« Il n'y a pas de plus grand poète.
Il y a la poésie. »

Paul Fort (Canzone du vrai de vrai / Portraits sur le sable)

L’ARRACHAGE DES TÊTES


 

 

 

     Ils tenaient seulement à le tirer par les cheveux. Ils ne voulaient pas lui faire de mal. Ils lui ont arraché la tête d’un coup. Sûrement elle tenait mal. Ça ne vient pas comme ça. Sûrement il lui manquait quelque chose.

     Quand elle n’est plus sur les épaules, elle embarrasse. Il faut la donner. Mais il faut la laver, car elle tache la main de celui à qui on la donne. Il faut la laver. Ça celui qui l’a reçue, les mains déjà baignée de sang, commence à avoir des soupçons et il commence à regarder comme quelqu’un qui attend des renseignements.

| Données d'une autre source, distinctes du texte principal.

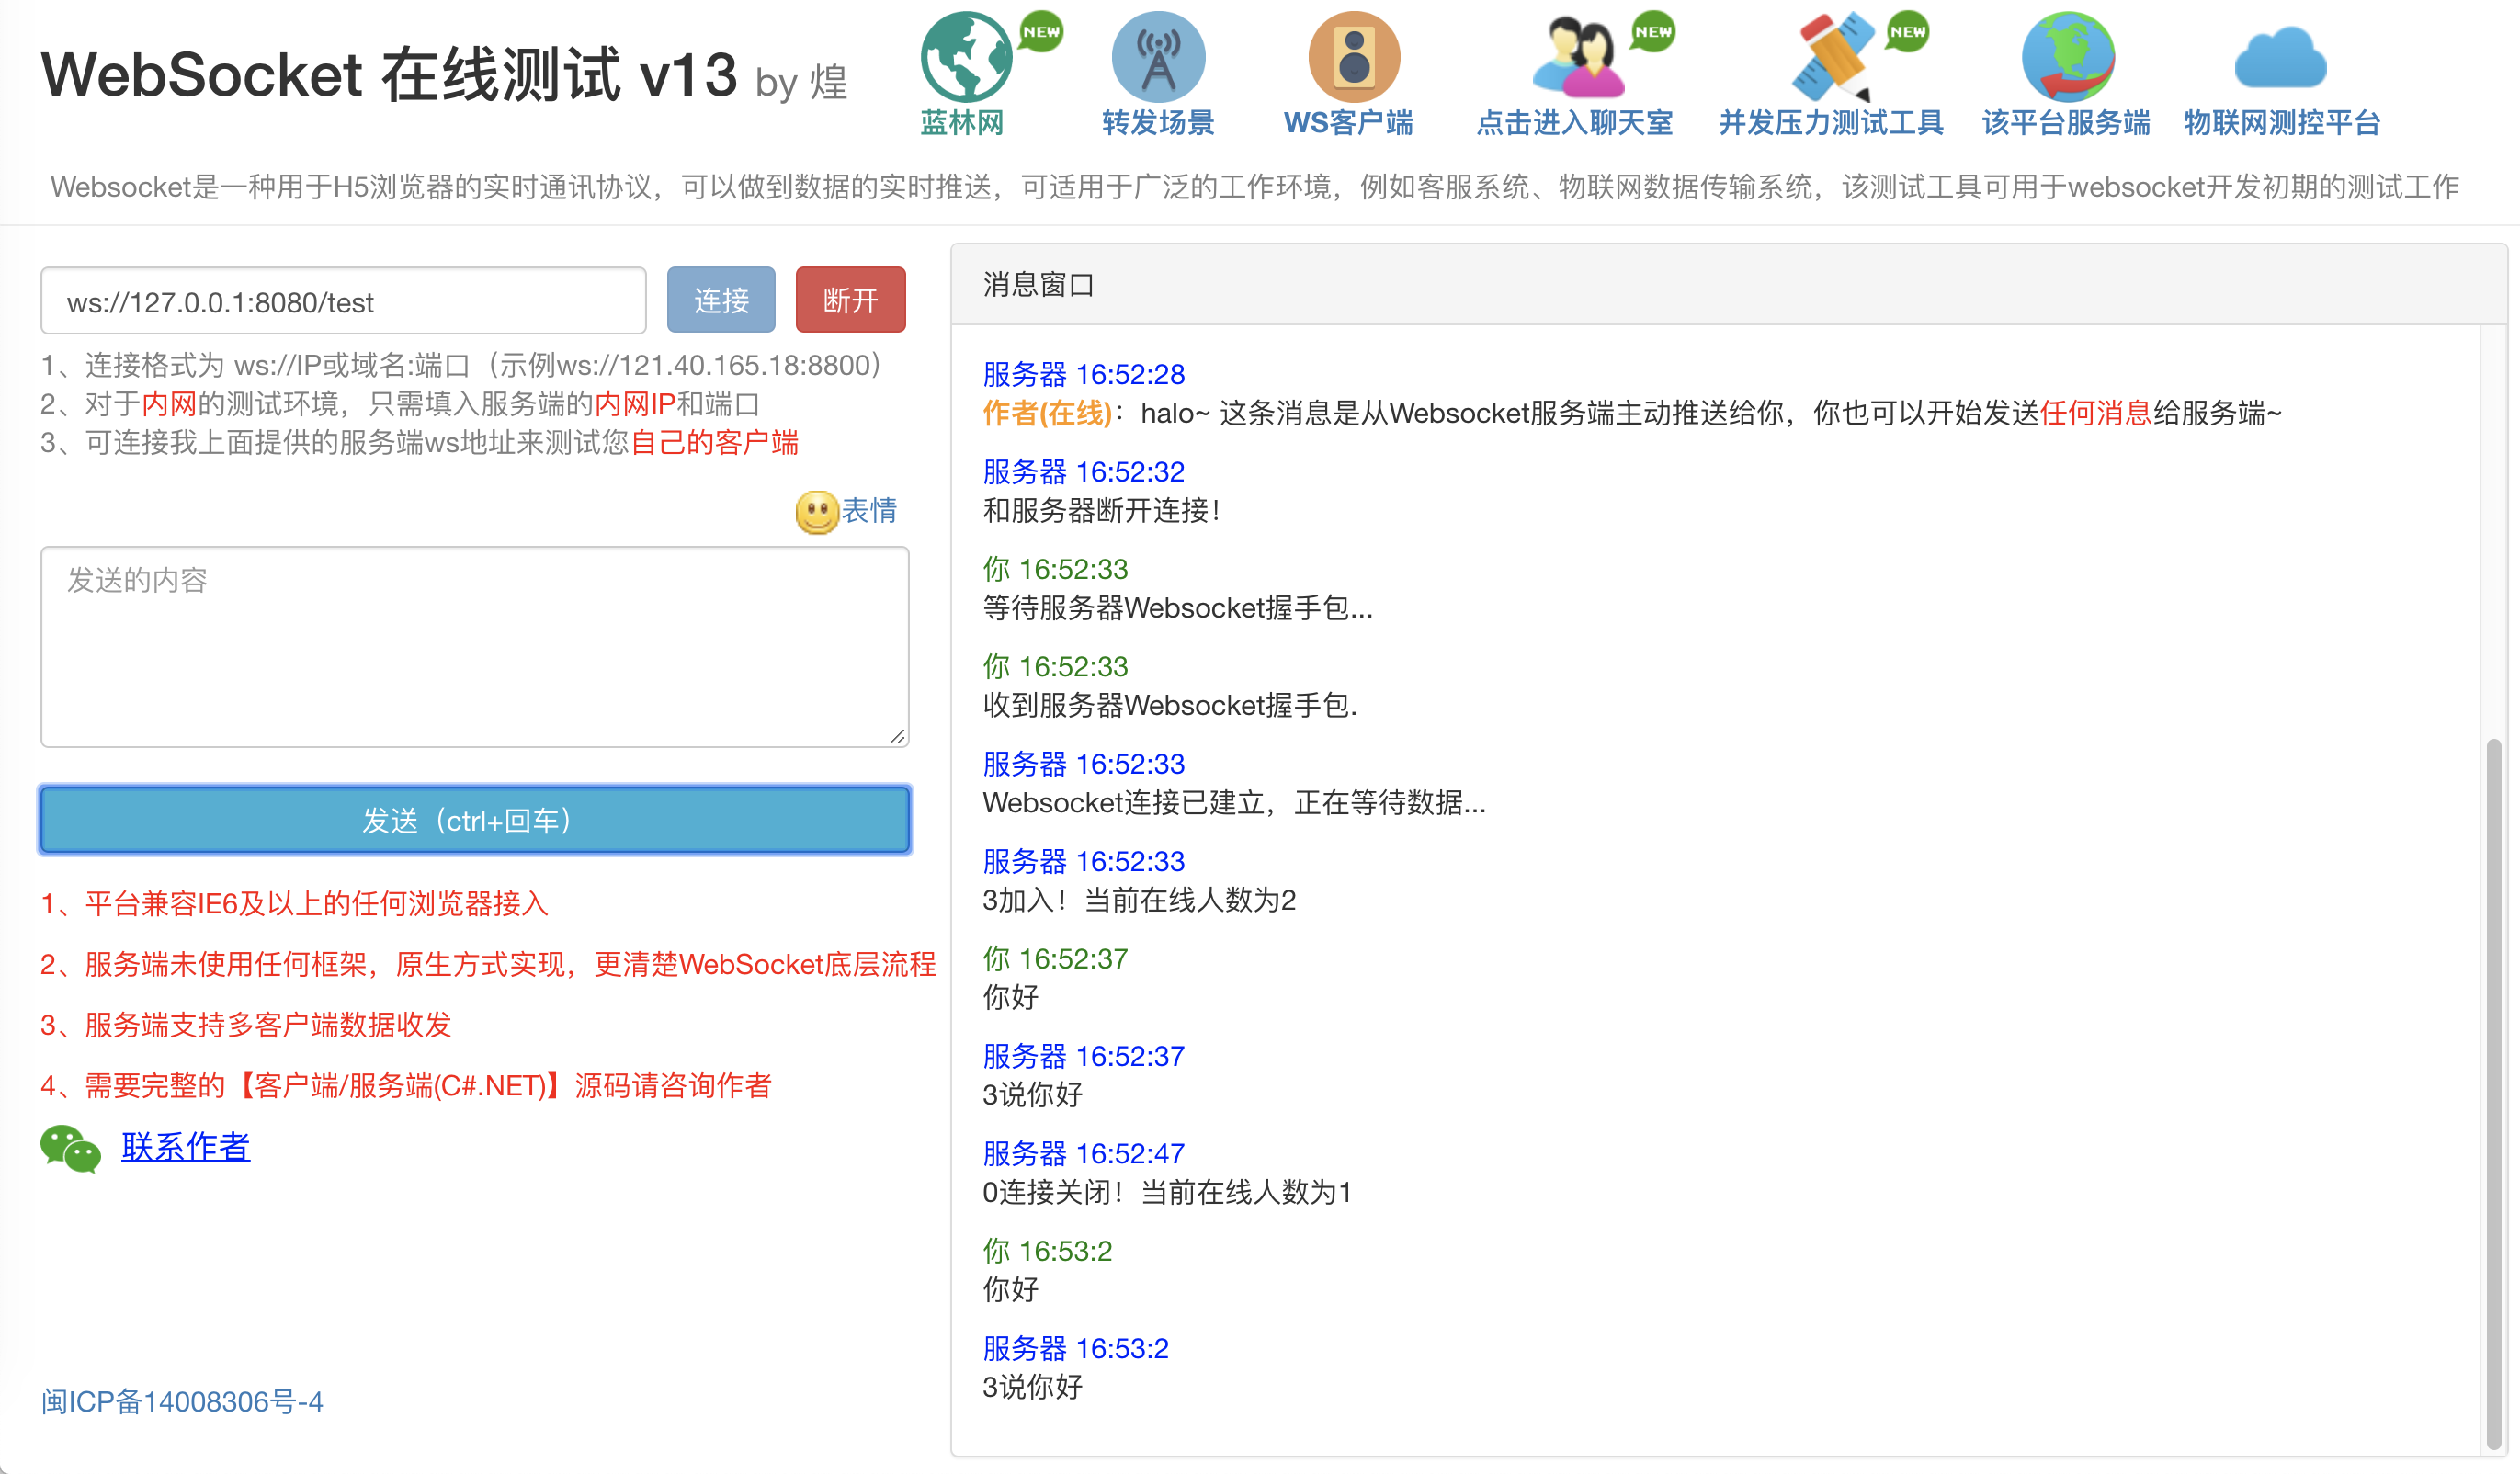Screen dimensions: 2520x1474
Task: Click the 闽ICP备14008306号-4 link
Action: coord(182,1401)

     — Bah ! On l’a trouvée en jardinant… On l’a trouvée au milieu d’autres… On l’a choisie parce qu’elle paraissait plus fraîche. S’il en préfère une autre… on pourrait aller voir. Qu’il garde toujours celle-là en attendant…

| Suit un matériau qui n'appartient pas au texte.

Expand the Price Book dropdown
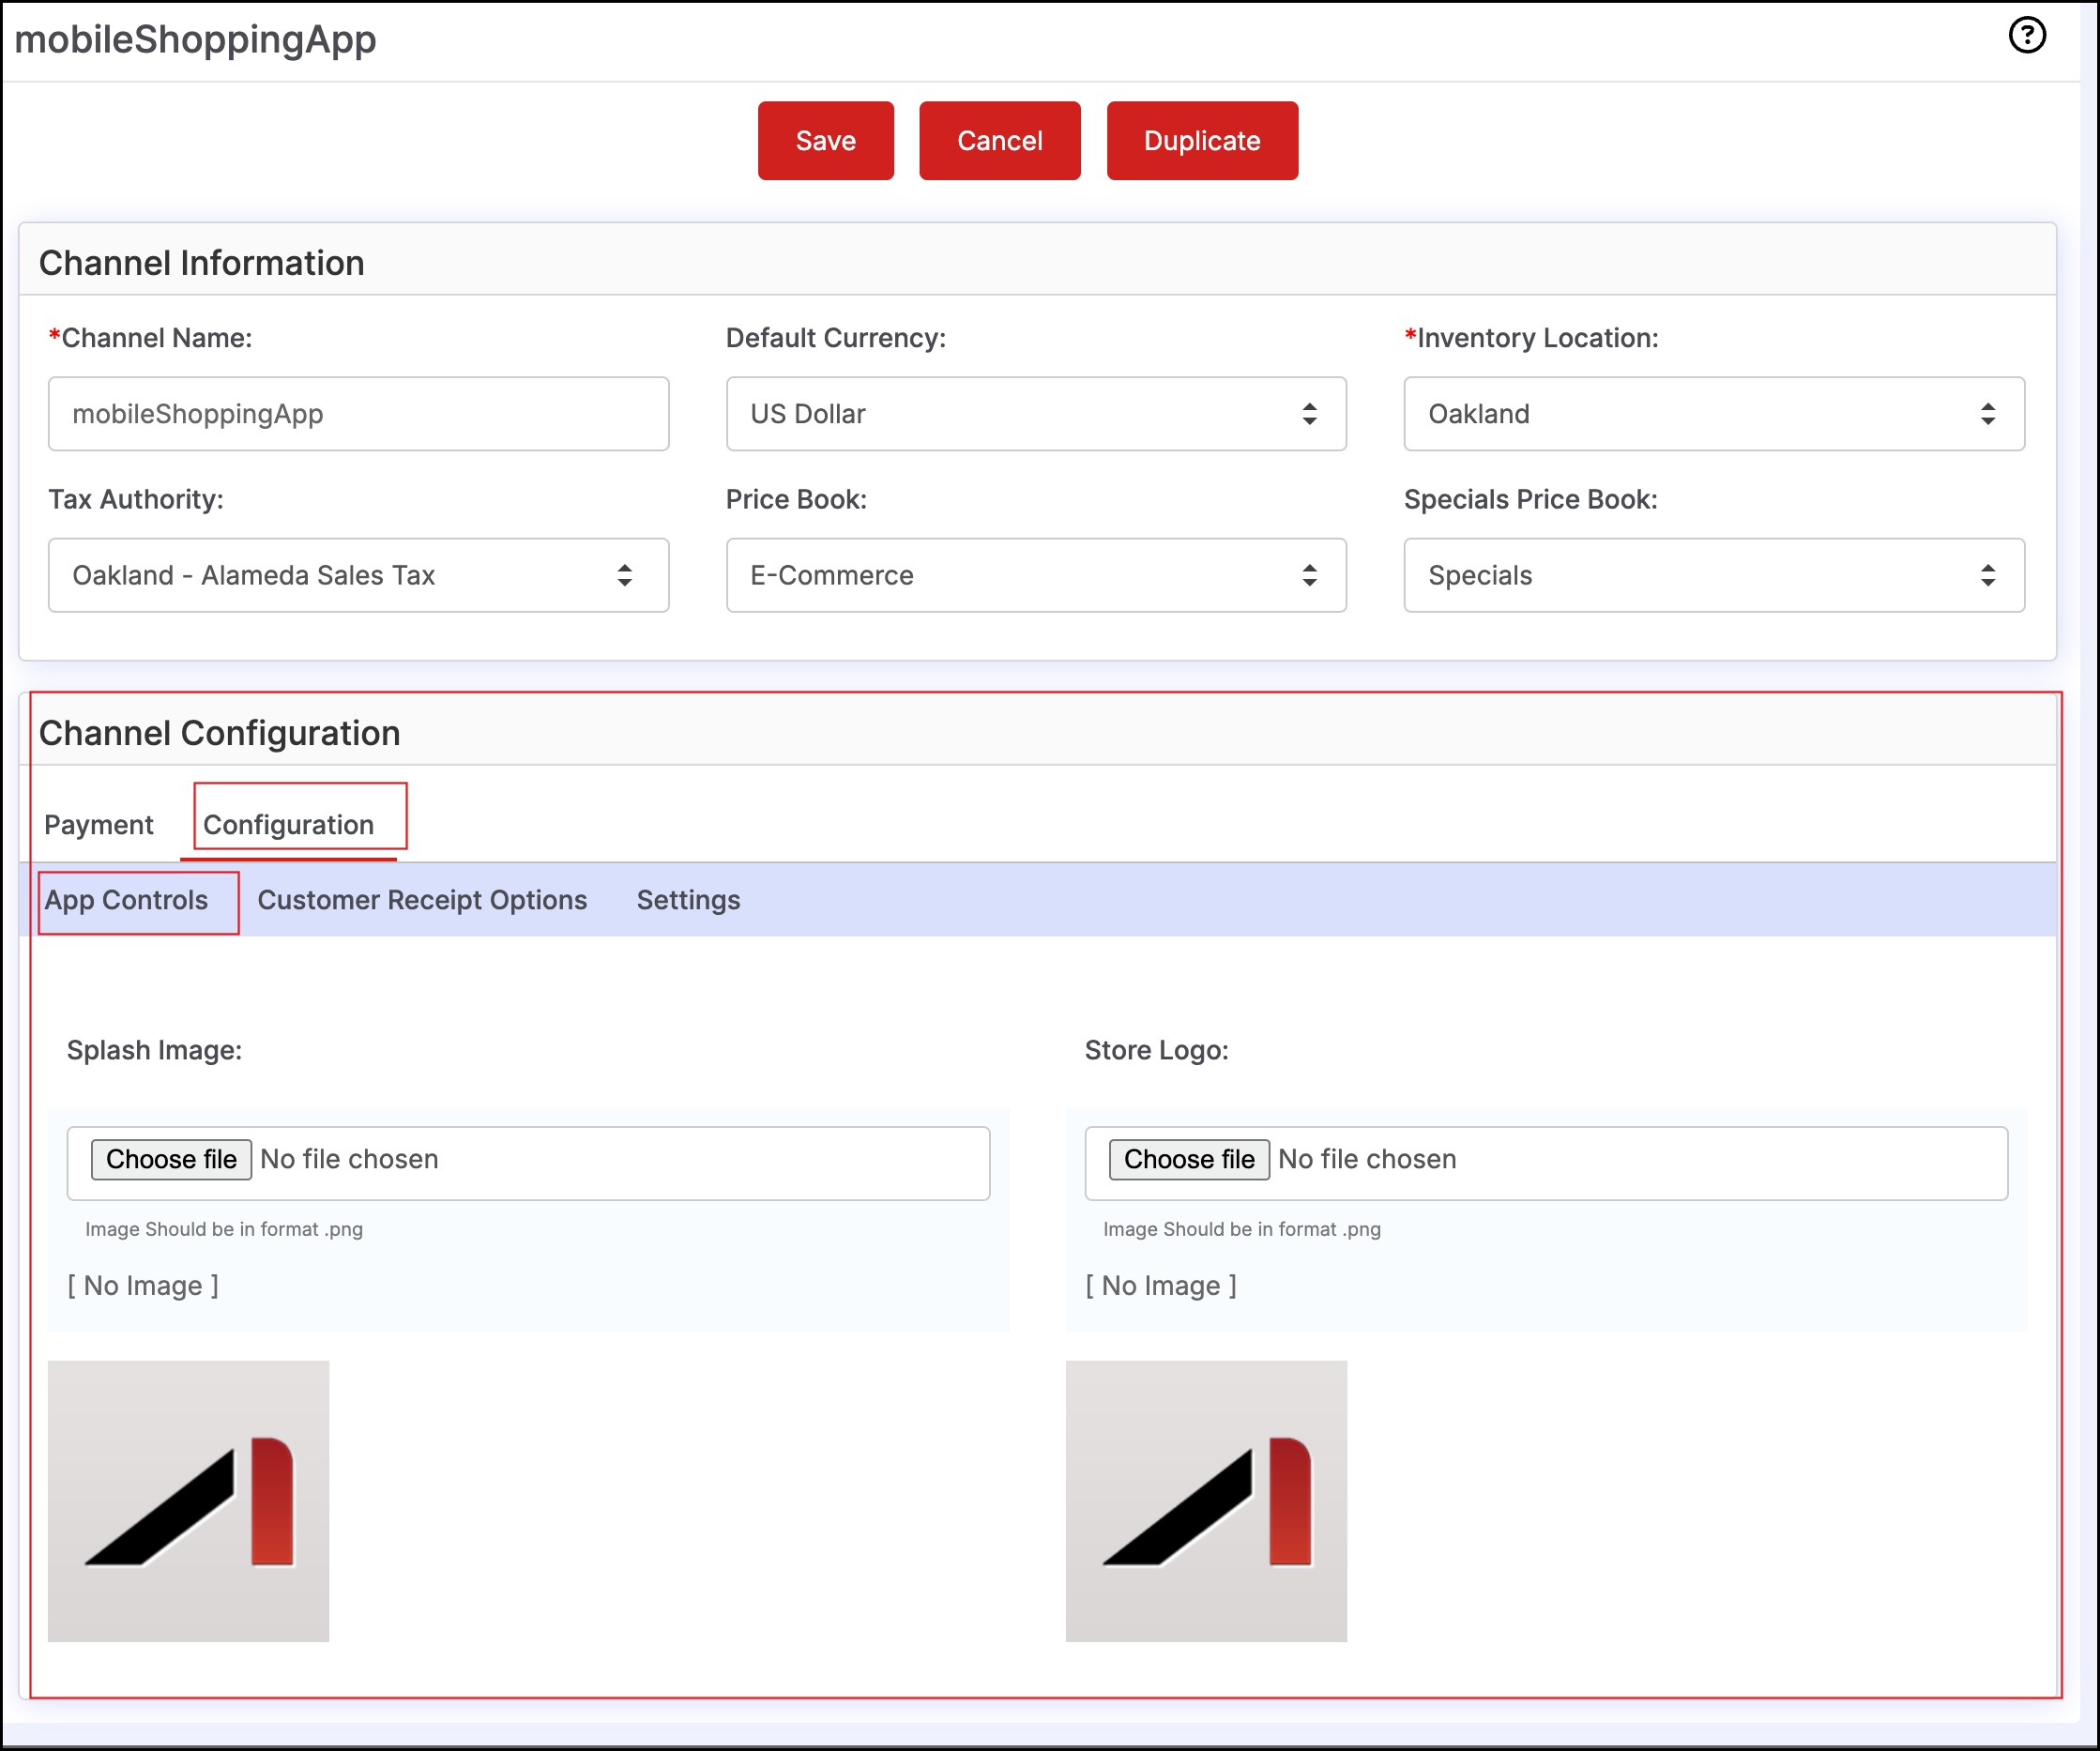 pyautogui.click(x=1035, y=575)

     Et ils s’en vont suivis d’un regard qui ne dit ni oui ni non, un regard fixe.

     Si on allait voir du côté de l’étang. Dans un étang on trouve quantité de choses. Peut-être un noyé ferait-il l’affaire.

     Dans un étang, on s’imagine qu’on trouvera ce qu’on voudra. On en revient vite et l’on en revient bredouille.

     Où trouver des têtes toutes prêtes à  offrir ? Où trouver ça sans trop d’histoires ?

     — Moi, j’ai bien mon cousin germain. Mais, nous avons autant dire la même tête. Jamais on ne croira que je l’ai trouvée par hasard.

     — Moi… il y a mon ami Pierre. Mais il est d’une force à ne pas se la laisser enlever comme ça.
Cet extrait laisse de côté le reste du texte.